The task: Extract every line from the entries below that contains the string "screenshot", copying each line in full.

---------- Given information ----------

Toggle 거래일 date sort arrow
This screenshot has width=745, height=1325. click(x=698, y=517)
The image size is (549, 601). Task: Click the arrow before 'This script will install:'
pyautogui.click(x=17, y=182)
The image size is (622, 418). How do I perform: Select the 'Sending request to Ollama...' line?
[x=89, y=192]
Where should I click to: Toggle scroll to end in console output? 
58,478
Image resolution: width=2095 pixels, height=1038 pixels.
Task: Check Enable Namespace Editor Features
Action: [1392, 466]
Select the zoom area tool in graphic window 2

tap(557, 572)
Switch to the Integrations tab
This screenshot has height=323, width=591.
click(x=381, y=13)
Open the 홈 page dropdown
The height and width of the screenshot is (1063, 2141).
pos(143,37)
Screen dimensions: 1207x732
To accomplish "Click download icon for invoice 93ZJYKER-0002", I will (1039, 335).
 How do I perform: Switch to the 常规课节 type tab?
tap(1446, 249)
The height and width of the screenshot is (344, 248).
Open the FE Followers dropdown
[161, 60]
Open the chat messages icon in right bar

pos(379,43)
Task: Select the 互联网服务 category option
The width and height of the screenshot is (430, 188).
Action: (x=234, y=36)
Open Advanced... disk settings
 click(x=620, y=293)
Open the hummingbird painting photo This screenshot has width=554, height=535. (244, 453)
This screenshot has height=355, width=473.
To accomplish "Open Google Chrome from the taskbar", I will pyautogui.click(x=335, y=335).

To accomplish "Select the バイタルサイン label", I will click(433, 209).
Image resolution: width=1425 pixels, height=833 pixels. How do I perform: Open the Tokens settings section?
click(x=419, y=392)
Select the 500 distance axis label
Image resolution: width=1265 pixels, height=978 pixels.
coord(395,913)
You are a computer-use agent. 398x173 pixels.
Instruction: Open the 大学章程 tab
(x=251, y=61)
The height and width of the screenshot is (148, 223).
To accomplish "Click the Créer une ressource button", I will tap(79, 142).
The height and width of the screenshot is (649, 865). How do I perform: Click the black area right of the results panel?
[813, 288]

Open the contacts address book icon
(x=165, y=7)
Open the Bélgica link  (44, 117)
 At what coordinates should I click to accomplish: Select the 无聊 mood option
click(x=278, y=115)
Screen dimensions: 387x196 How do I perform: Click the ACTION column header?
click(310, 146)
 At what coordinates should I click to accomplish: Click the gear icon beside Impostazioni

----------

Solution to this task:
This screenshot has width=745, height=1325. click(x=698, y=517)
This screenshot has height=323, width=591.
The height and width of the screenshot is (1063, 2141).
The height and width of the screenshot is (344, 248).
The width and height of the screenshot is (430, 188).
Open the hummingbird painting photo This screenshot has width=554, height=535. (244, 453)
This screenshot has height=355, width=473.
The height and width of the screenshot is (148, 223).
The height and width of the screenshot is (649, 865). How do I perform: Click the black area right of the results panel?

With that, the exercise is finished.